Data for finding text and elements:
►

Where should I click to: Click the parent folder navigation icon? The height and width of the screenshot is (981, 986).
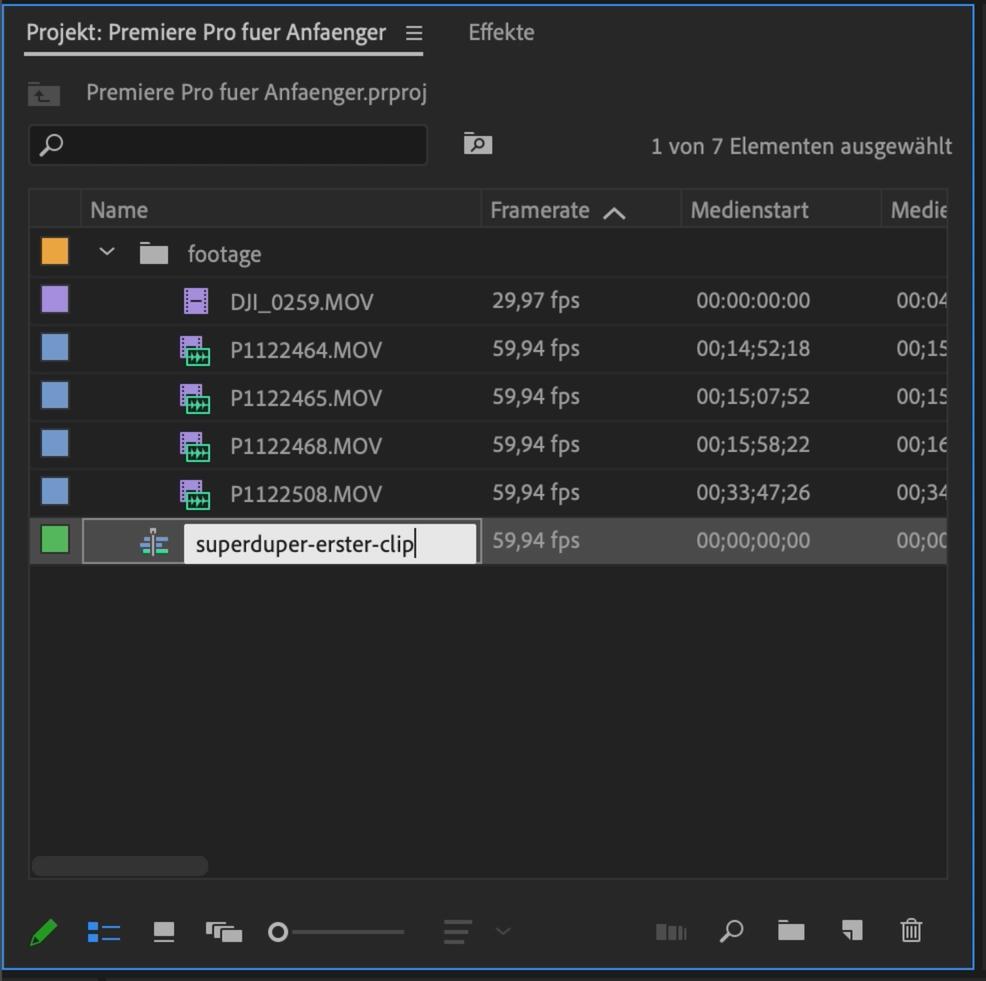point(44,95)
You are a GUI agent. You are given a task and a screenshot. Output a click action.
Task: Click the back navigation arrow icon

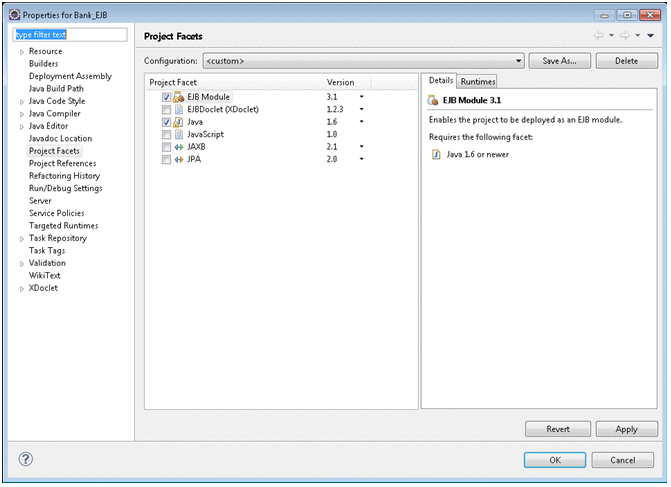coord(599,36)
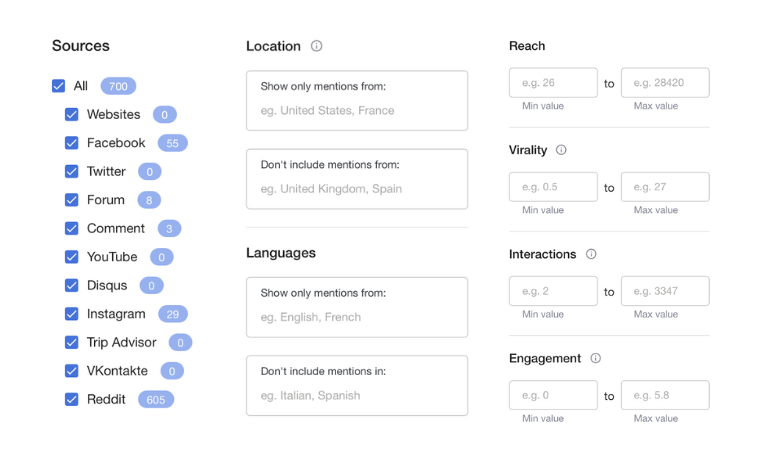Click the Languages show only mentions field
This screenshot has height=450, width=768.
357,316
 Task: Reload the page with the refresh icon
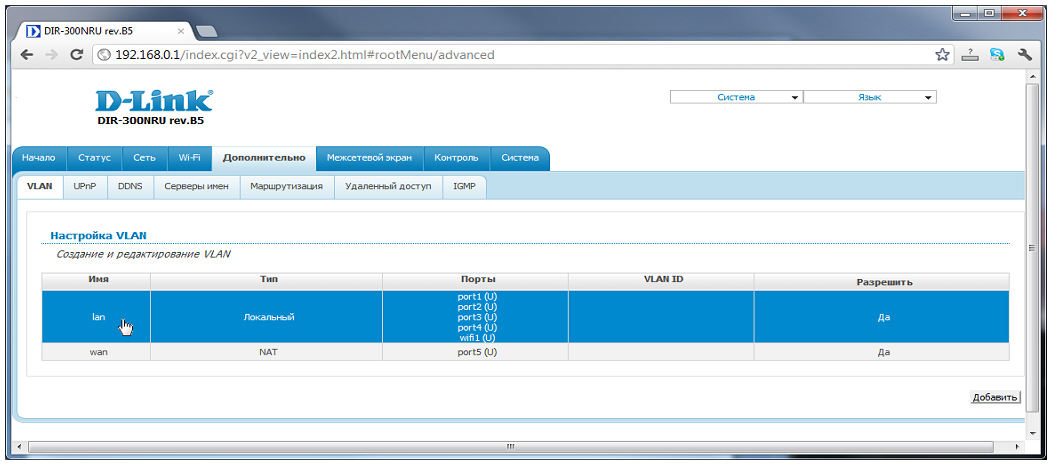tap(76, 55)
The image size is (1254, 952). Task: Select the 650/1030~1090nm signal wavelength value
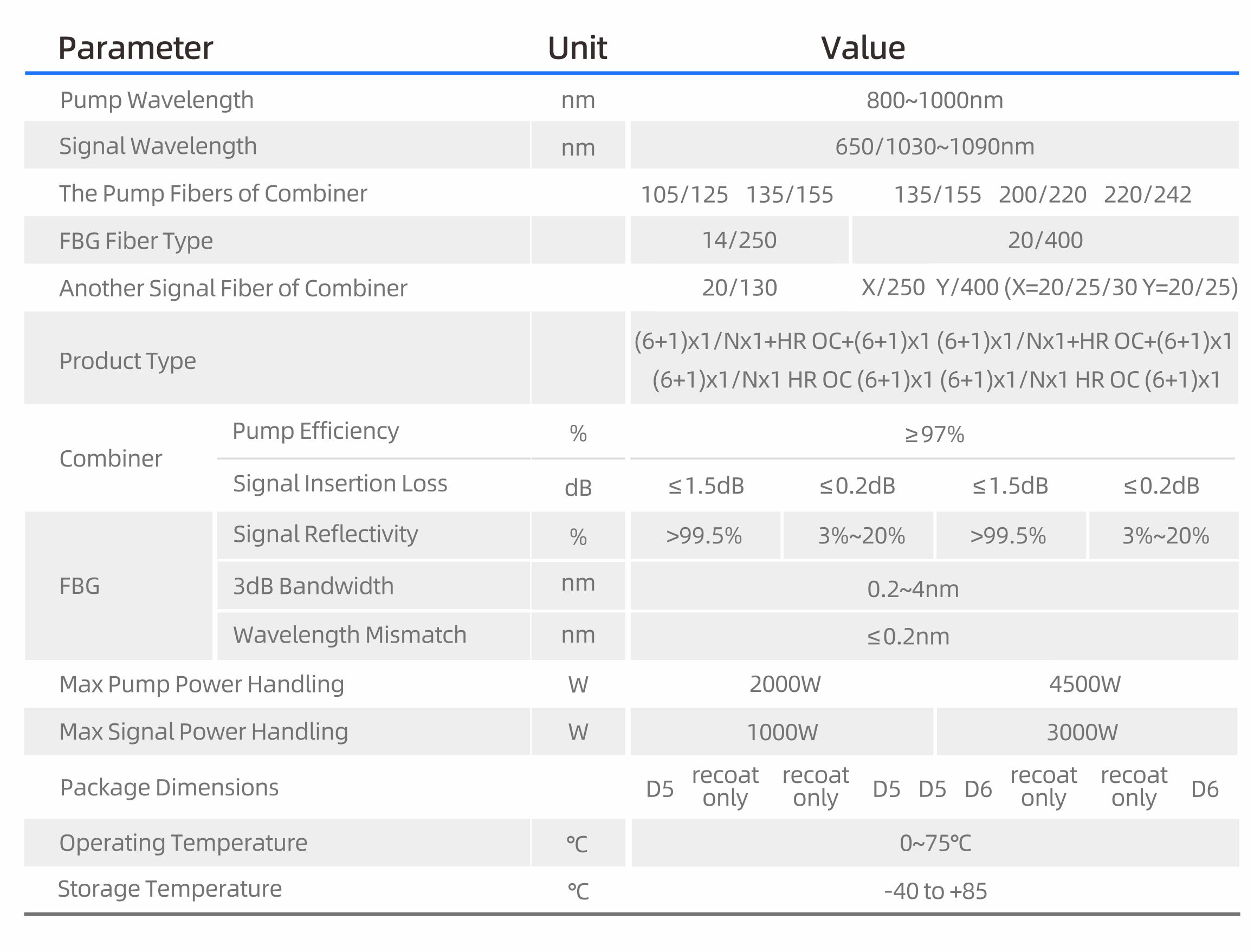pos(934,147)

◄

## The request
Put the data into a Markdown table, from the line with "You are a GUI" up to and including the last line. Use the columns No. and Text, skip blank lines, and leave the pictures out.

## Written solution
| No. | Text |
|---|---|
| 1 | You are a GUI agent. You are given a task and a screenshot. Output a click action. |
| 2 | Task: Click the back navigation arrow icon |
| 3 | coord(599,36) |
| 4 | Click the Languages show only mentions field |
| 5 | This screenshot has height=450, width=768. |
| 6 | 357,316 |
| 7 |  Task: Reload the page with the refresh icon |
| 8 | tap(76, 55) |
| 9 | The image size is (1254, 952). Task: Select the 650/1030~1090nm signal wavelength value |
| 10 | pos(934,147) |